### AVAILABLE DATA
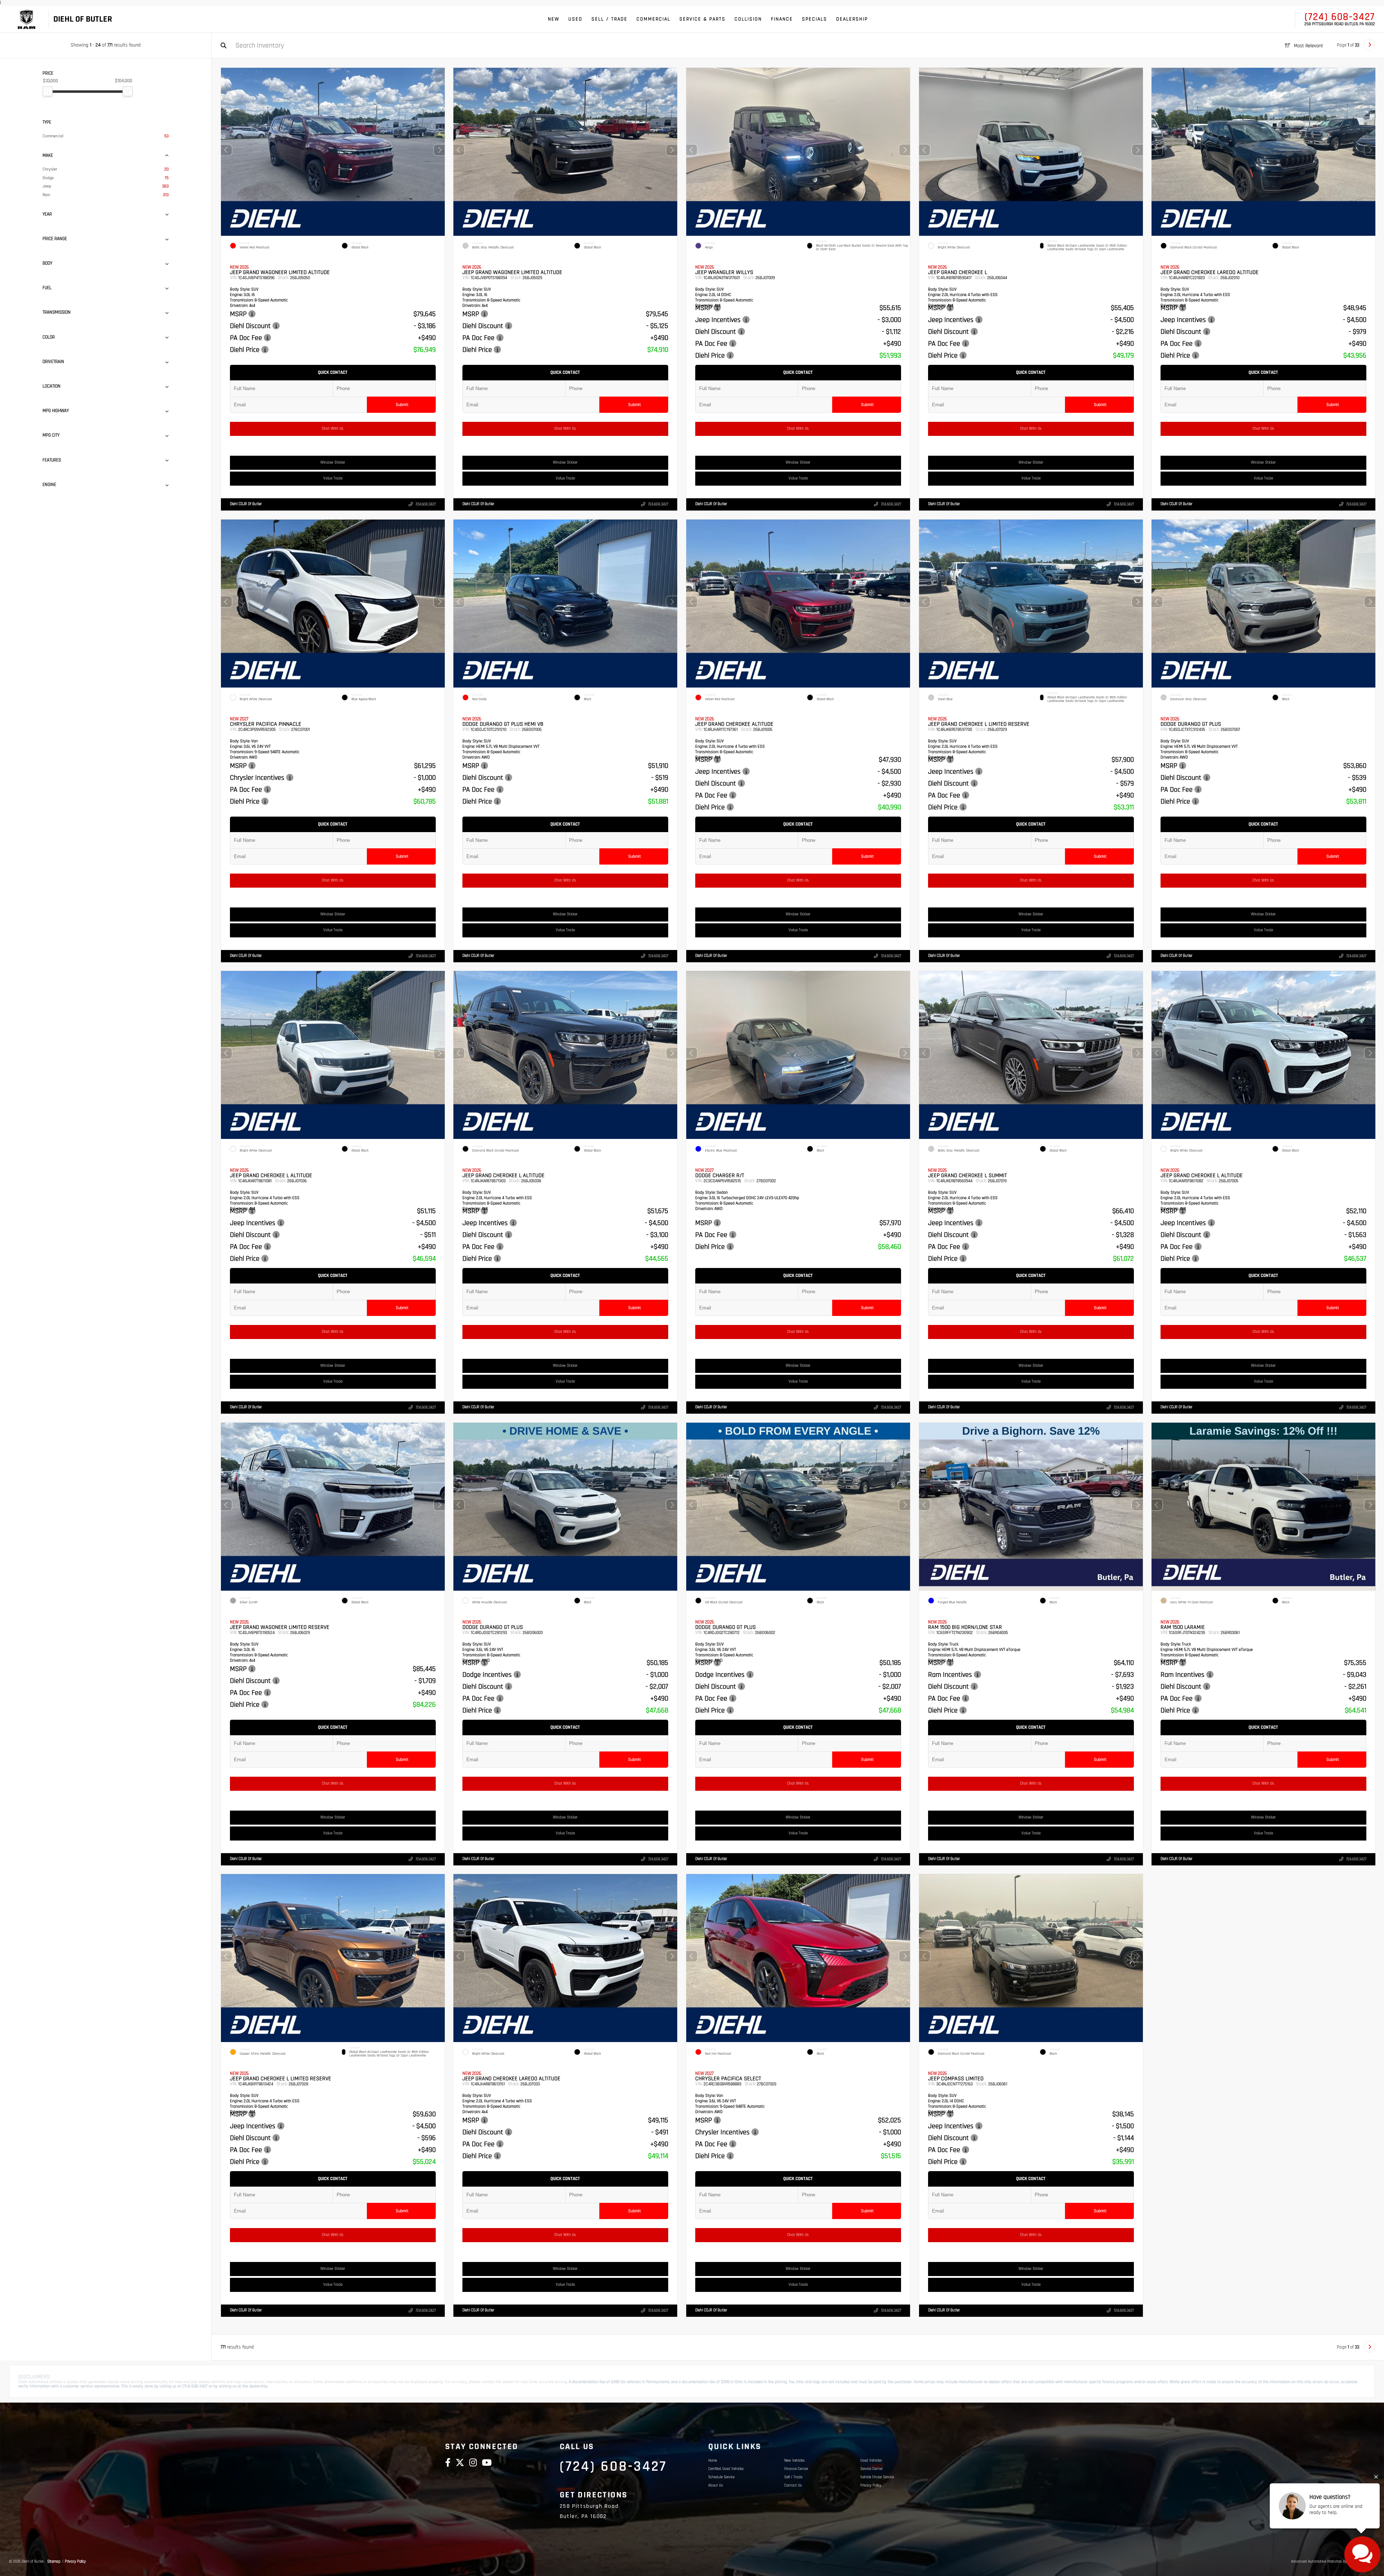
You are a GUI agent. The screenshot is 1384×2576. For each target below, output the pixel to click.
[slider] (48, 91)
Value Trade (332, 478)
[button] (439, 150)
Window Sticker (332, 462)
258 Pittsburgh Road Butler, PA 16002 (1339, 24)
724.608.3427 (425, 504)
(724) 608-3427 (1340, 17)
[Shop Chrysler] (26, 19)
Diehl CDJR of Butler (246, 504)
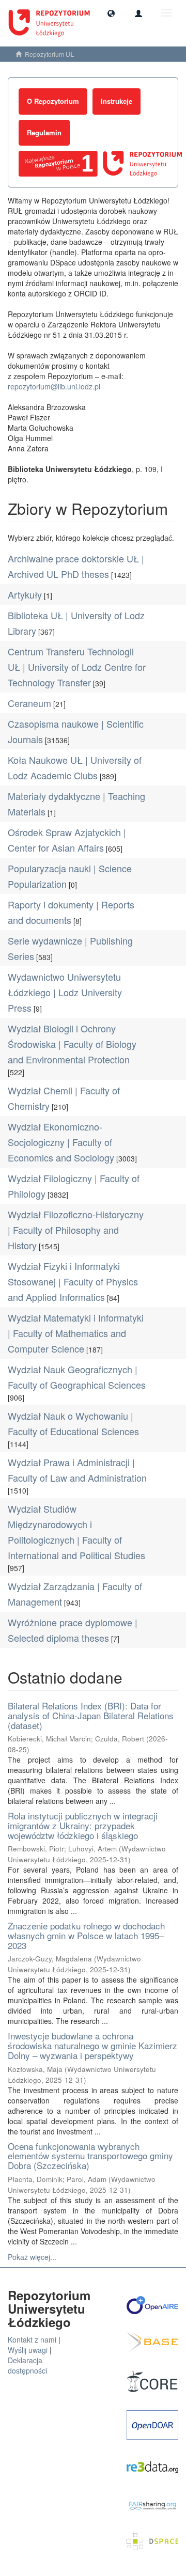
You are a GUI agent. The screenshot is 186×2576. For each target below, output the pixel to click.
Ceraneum (29, 703)
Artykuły (25, 594)
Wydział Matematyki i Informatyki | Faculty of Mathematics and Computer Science (76, 1333)
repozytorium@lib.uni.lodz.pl (54, 386)
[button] (111, 13)
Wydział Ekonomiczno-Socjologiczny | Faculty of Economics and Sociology (61, 1142)
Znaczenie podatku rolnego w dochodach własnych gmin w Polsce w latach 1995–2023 (86, 1935)
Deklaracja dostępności (27, 2365)
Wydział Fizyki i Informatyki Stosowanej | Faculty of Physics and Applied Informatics (73, 1281)
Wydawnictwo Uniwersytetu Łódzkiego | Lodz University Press (65, 992)
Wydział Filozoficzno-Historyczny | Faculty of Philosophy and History (76, 1229)
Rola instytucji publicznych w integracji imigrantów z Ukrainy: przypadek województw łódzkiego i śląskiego (83, 1825)
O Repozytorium (53, 101)
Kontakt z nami (32, 2339)
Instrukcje (116, 101)
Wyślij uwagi (28, 2350)
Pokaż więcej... (32, 2257)
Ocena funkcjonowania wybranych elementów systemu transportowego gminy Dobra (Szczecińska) (90, 2156)
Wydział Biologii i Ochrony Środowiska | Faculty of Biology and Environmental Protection (72, 1044)
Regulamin (44, 132)
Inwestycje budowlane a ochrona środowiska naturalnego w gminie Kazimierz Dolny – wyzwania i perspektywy (92, 2045)
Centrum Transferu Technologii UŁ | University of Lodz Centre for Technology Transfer (77, 667)
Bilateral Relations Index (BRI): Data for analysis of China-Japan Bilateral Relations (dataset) (91, 1715)
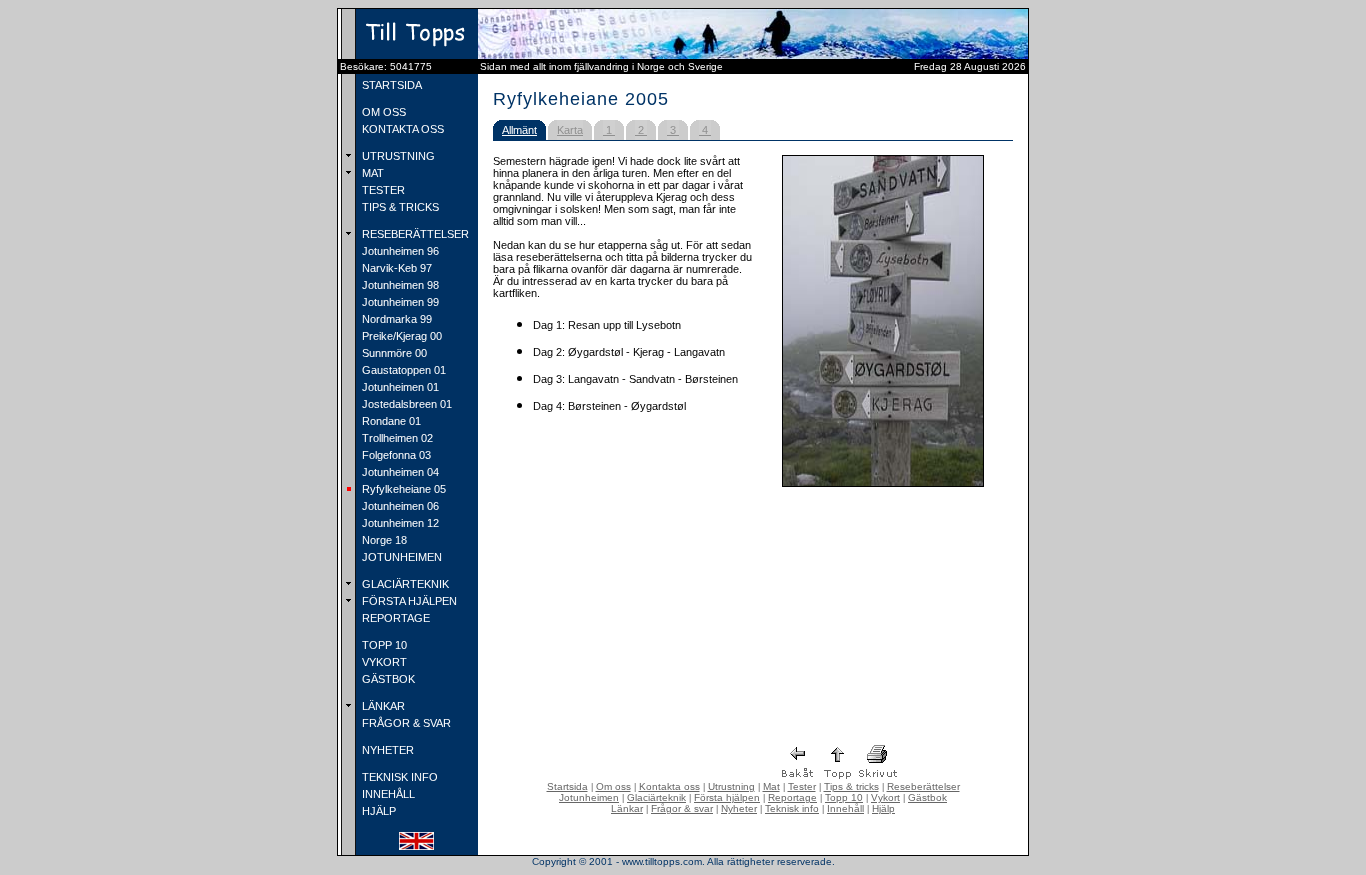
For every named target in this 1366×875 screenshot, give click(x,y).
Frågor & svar (682, 808)
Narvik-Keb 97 (395, 268)
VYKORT (383, 662)
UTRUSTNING (397, 156)
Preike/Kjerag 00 (400, 336)
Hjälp (883, 808)
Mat (771, 786)
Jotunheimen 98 (399, 285)
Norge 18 (383, 540)
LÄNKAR (382, 706)
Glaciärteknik (656, 797)
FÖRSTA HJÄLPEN (408, 601)
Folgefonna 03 (395, 455)
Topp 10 (844, 797)
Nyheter (739, 808)
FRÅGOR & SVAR (405, 723)
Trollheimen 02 (396, 438)
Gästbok (927, 797)
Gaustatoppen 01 (402, 370)
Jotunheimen (589, 797)
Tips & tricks (851, 786)
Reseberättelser (923, 786)
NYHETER (386, 750)
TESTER (382, 190)
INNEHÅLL (387, 794)
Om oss (613, 786)
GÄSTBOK (387, 679)
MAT (371, 173)
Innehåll (845, 808)
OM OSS (382, 112)
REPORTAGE (394, 618)
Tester (802, 786)
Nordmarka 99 (395, 319)
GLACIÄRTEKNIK (404, 584)
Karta (570, 130)
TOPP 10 (383, 645)
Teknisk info (792, 808)
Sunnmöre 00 (393, 353)
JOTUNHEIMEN (400, 557)
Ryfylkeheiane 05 (402, 489)
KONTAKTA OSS (401, 129)
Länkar (627, 808)
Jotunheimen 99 (399, 302)
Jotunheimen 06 (399, 506)
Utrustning (731, 786)
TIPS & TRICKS (399, 207)
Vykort (885, 797)
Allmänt (519, 130)
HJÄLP (377, 811)
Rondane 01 (390, 421)
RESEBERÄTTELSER (414, 234)
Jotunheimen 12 (399, 523)
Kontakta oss (669, 786)
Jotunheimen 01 (399, 387)
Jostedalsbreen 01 (405, 404)
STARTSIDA (390, 85)
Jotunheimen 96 (399, 251)
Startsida (567, 786)
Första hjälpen (727, 797)
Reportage (792, 797)
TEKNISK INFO (398, 777)
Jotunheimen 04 (399, 472)
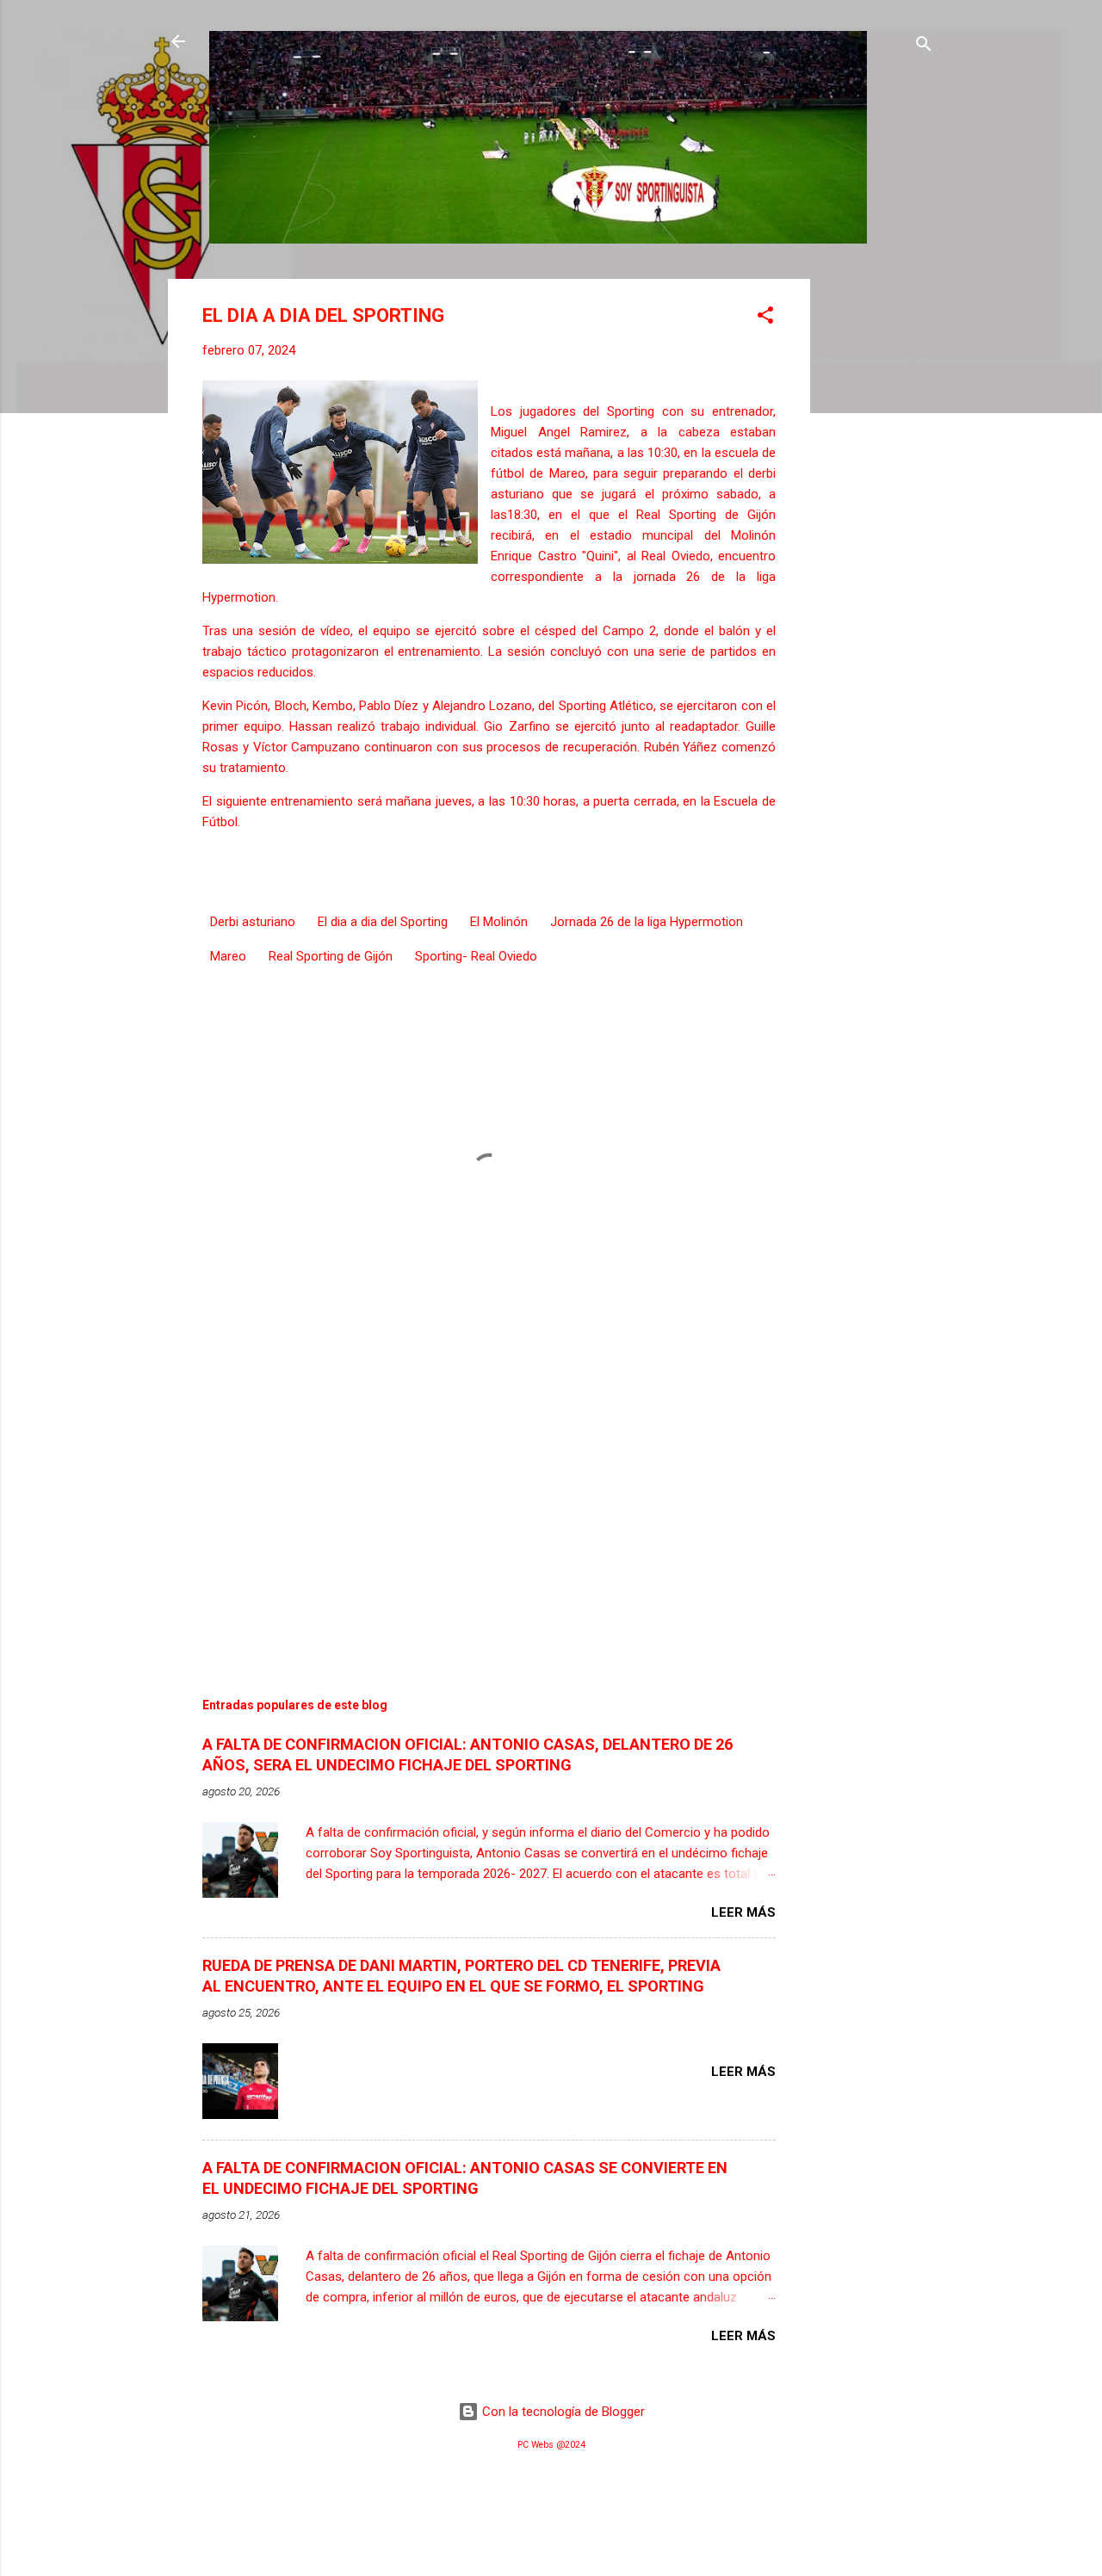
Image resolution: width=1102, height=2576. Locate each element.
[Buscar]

### EXERCISE AIM
Exact repetition is required for the lines from the first one in the listing through the one that holds "724.608.3427 (425, 504)", and pictures are to be omitted.

### ANSWER FOR THE TASK
You are a GUI agent. The screenshot is 1384×2576. For each target below, output the pixel to click.
[slider] (48, 91)
Value Trade (332, 478)
[button] (439, 150)
Window Sticker (332, 462)
258 Pittsburgh Road Butler, PA 16002 (1339, 24)
724.608.3427 (425, 504)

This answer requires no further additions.